PROBLEM TO WORK ON »
Output the lines of the entries below beginning at the one with "How do I perform: Click the pan up arrow?" and ending with the last, exactly as written and without pictures.

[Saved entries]
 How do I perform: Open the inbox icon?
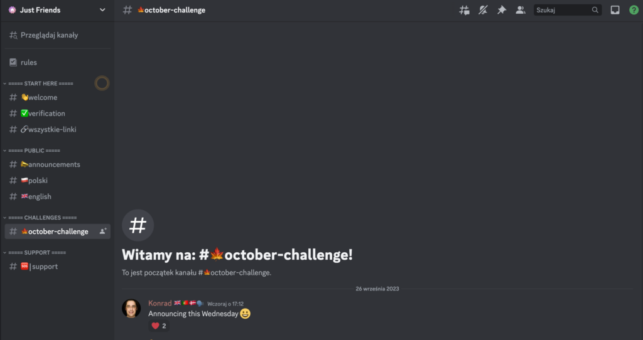click(615, 10)
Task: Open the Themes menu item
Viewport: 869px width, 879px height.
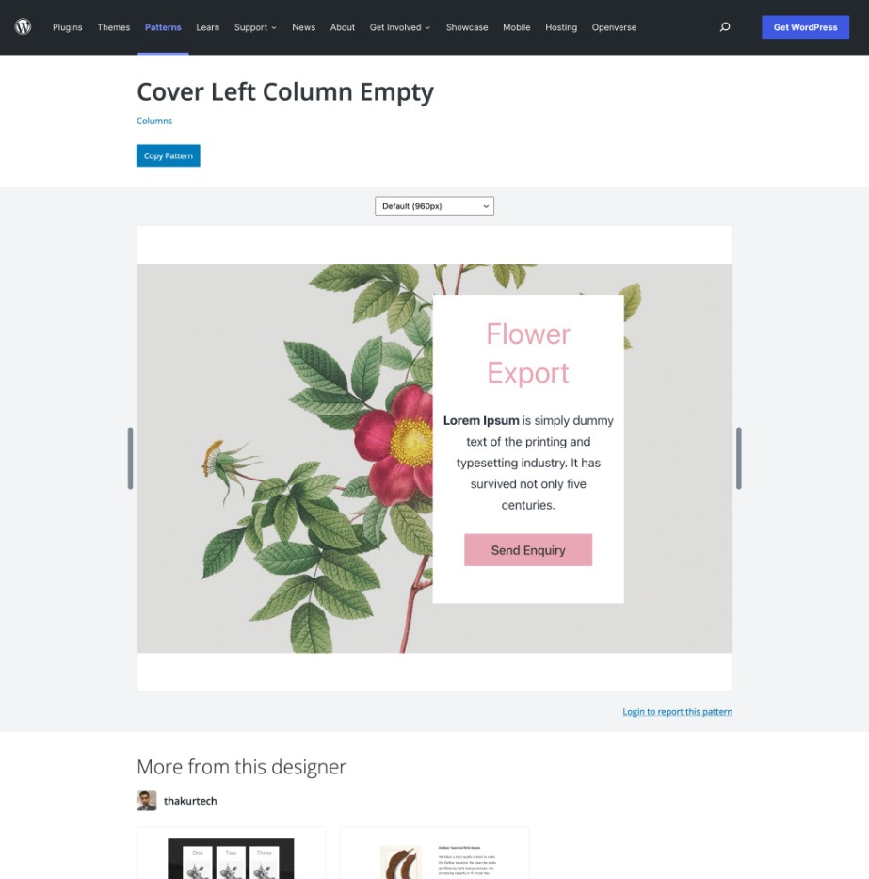Action: coord(114,27)
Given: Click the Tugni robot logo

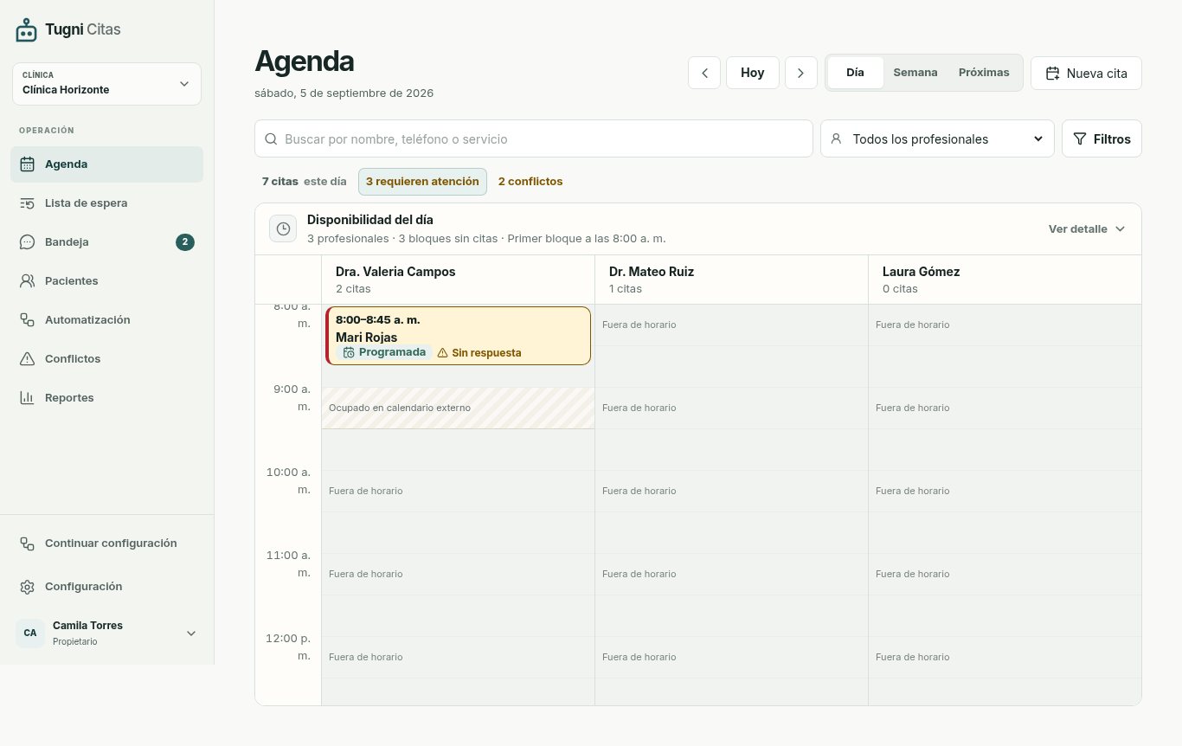Looking at the screenshot, I should pos(27,30).
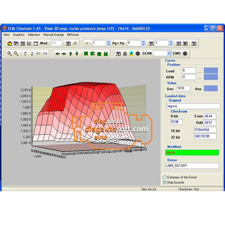Viewport: 225px width, 225px height.
Task: Select the Map bounds radio button
Action: [x=165, y=182]
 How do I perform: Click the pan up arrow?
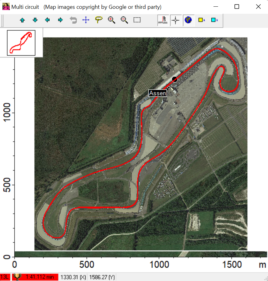(22, 20)
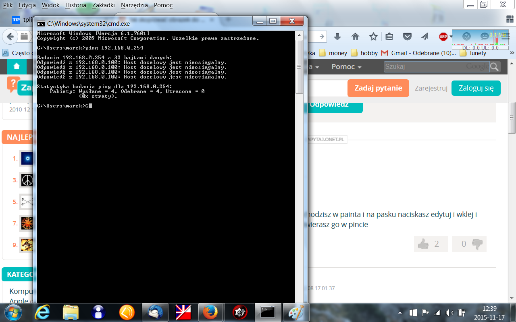Click the paper plane send icon
516x322 pixels.
pyautogui.click(x=425, y=37)
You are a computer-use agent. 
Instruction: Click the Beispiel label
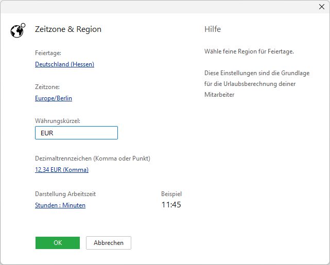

EXERCISE OUTPUT »
 How do I perform: Click the pan up arrow?
(22, 20)
Click the paper plane send icon
516x322 pixels.
pyautogui.click(x=425, y=37)
You are a computer-use agent. 
Instruction: Click the Beispiel label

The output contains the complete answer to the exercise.